I’ve been reading about RDF, and I’m not sure in what situations it is more appropriate to use RDF over straight XML. I usually see RDF expressed as XML, but sometimes I see it written as language-independent functions (or methods).

Part of me is wondering if RDF is more appropriate for this project. What might the benefits be? And if it is, how difficult it would be to refactor it.

(Note that the person asking the question is talking about a small data-oriented project.) There’s a huge amount that could be said about this, so I might well post about some of it again. Here, I’m going to cut to the chase. This is what I’d recommend:

  1. Model your application in RDF terms: Create a description of what classes of resources your application needs to deal with, and which properties link those together. You can call this description a RDF schema or conceptual model or ontology, depending on how impressive you want to sound. This modelling activity is useful in itself, largely because it helps you understand what information you’re dealing with and how it fits together.

  2. Create a markup language that can be mapped to RDF: An XML version of your data allows you to make your data more generally available and reusable than locking it away in a triple store.
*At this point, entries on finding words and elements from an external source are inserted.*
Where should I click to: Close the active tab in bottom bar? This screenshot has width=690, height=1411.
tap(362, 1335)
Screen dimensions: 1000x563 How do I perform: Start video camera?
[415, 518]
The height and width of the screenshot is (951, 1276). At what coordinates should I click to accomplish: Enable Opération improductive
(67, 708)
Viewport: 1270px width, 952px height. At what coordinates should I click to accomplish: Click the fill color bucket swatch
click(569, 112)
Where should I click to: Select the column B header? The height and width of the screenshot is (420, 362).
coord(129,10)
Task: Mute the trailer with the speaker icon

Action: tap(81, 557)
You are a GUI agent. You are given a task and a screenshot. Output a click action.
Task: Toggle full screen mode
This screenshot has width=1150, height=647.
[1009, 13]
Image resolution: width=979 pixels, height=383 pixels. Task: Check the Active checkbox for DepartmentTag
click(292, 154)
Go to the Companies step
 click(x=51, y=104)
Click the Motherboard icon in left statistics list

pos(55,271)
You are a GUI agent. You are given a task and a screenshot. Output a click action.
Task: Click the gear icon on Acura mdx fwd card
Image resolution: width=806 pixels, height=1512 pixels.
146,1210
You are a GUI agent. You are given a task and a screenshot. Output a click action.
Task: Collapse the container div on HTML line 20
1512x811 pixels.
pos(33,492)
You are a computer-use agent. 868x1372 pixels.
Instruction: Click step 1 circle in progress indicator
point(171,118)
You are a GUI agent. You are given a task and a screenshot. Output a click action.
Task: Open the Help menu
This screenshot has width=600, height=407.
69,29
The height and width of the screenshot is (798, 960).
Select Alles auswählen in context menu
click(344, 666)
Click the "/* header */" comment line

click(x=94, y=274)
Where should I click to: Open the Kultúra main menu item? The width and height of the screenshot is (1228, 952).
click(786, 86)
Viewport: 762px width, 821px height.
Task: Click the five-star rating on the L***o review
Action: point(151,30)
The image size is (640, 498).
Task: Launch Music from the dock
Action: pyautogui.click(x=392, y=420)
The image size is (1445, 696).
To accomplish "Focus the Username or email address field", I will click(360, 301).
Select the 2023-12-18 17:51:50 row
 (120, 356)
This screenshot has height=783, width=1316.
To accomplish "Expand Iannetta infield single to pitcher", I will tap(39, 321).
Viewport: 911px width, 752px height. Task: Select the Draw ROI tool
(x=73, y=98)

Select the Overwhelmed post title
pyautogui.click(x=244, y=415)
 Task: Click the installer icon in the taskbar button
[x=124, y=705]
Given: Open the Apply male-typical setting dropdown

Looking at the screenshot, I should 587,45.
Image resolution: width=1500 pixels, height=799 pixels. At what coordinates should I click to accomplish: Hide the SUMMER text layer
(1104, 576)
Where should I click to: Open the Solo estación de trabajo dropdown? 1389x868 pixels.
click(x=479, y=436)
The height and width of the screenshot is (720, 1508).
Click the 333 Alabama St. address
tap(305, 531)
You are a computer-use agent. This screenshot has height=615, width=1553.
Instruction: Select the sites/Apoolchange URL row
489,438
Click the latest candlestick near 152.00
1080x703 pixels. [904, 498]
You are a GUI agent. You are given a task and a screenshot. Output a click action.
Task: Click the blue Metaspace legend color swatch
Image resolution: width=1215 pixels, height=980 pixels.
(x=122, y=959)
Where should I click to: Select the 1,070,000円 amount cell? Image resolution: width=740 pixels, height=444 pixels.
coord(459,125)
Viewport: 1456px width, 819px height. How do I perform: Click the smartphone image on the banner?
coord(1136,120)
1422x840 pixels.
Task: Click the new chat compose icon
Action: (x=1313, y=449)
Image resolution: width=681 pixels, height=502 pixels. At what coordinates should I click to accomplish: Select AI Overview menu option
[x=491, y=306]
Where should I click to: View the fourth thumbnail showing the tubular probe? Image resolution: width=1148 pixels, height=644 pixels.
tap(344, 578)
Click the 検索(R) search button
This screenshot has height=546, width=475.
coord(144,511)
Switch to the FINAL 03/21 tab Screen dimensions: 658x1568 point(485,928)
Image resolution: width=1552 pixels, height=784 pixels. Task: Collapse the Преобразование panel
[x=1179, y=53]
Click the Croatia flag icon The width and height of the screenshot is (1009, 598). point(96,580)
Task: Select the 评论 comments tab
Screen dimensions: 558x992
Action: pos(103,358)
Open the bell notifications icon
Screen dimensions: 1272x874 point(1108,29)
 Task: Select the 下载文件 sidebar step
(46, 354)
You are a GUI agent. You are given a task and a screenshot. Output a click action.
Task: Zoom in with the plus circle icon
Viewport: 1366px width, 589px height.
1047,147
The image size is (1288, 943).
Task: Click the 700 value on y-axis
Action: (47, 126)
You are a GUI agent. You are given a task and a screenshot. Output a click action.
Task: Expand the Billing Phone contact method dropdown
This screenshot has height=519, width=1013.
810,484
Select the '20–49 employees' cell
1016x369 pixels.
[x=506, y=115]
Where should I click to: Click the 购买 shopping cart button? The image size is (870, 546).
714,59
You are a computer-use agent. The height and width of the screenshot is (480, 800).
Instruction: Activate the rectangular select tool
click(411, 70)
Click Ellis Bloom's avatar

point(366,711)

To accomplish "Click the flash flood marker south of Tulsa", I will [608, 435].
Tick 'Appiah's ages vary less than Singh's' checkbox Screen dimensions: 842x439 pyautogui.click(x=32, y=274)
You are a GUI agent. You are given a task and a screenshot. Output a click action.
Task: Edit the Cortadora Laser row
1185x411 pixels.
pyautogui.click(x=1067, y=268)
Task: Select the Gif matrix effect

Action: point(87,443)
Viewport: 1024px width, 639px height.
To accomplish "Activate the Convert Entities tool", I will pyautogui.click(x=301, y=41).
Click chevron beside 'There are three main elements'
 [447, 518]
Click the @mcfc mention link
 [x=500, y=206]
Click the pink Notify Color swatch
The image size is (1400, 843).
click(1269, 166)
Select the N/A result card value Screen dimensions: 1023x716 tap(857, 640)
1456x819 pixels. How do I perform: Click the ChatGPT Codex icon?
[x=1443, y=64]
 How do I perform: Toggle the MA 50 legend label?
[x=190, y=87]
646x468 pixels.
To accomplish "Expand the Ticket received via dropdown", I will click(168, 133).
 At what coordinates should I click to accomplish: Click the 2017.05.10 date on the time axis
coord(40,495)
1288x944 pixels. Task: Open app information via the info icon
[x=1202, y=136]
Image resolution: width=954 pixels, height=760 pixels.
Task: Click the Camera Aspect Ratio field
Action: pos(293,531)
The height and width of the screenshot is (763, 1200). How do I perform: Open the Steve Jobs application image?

Do one of the following:

    • Define a subset of RDF/XML for your application: The full flexibility of RDF/XML is complicated to handle for plain XML processors, so subset it to, for example, always used typed elements (such as <my:Course>) rather than rdf:type properties, and to use referencing or nesting in a consistent way.

    • Design markup languages that use RDFa attributes to reflect the semantics of the data: This gives you a standard way of mapping your markup language into RDF triples without having to adopt the “striped” design of RDF/XML in your markup language. A lot of the attributes can be defaulted to leave the markup language fairly streamlined.

    • Design markup languages exactly as you like, and define GRDDL mappings from them into RDF/XML: This gives you the most flexibility in your markup language design (though not complete flexibility – you still need to be able to identify the statements that you want to make from the XML), at the expense of having to write some XSLT.

The point of doing this is to put you in a position where you can just use XML if you want, but you also have the flexibility of using RDF either now or in the future.

The benefits of using RDF are partly to do with the ease with which you can do certain kinds of processing (specifically combining “facts” together to draw conclusions) and partly to do with the potential of reuse of your data. In the same way that XML gives people a common syntax and thus aids interchange of information, RDF allows others to draw some conclusions (more than they would with a random mess of elements and attributes) about what your data means.

I don’t think that using RDF triple stores, SPARQL and all that jazz gives you a great return for a small-scale, personal project – you’re better off sticking to flat files and some XSLT – but it doesn’t hurt to build in some of the formality of RDF anyway.